| Goal of the exercise |
Could you set down only the lines from the one including "Image resolution: width=653" to the end of the records below, inclusive and exact, leaving pictures out?

| Dataset records |
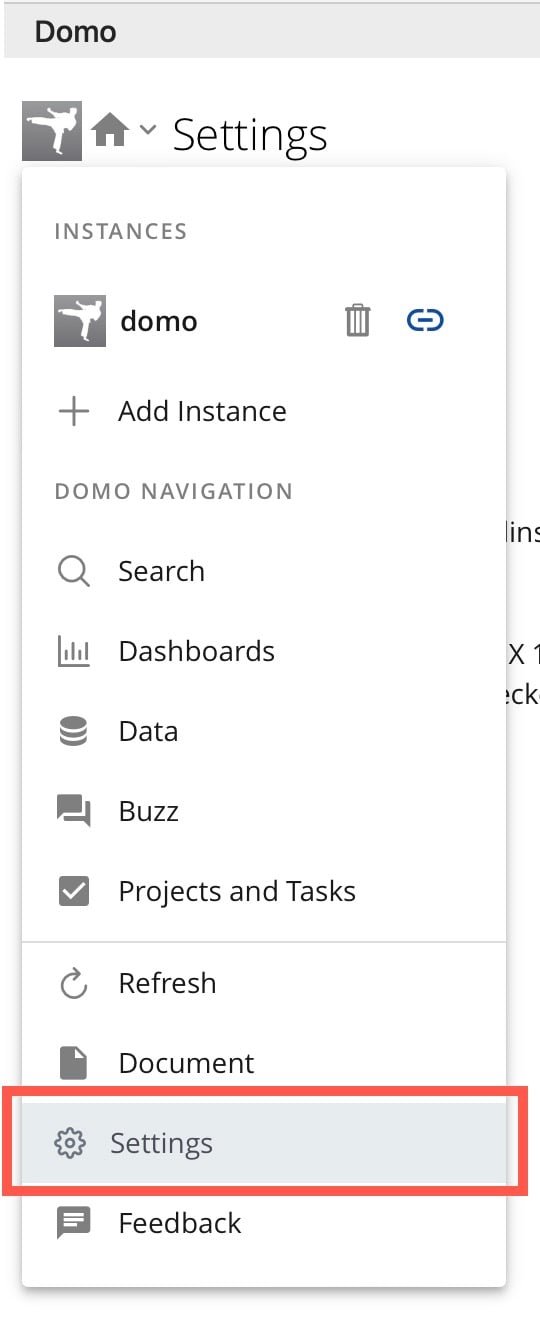Expand the chevron next to home icon
The width and height of the screenshot is (540, 1318).
(148, 129)
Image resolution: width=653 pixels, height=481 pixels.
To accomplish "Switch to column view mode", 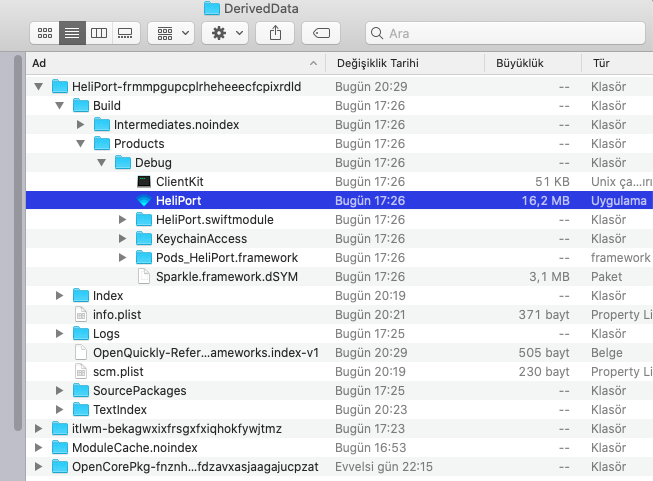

| Finished task |
Image resolution: width=653 pixels, height=481 pixels.
To accomplish "Switch to column view mode", 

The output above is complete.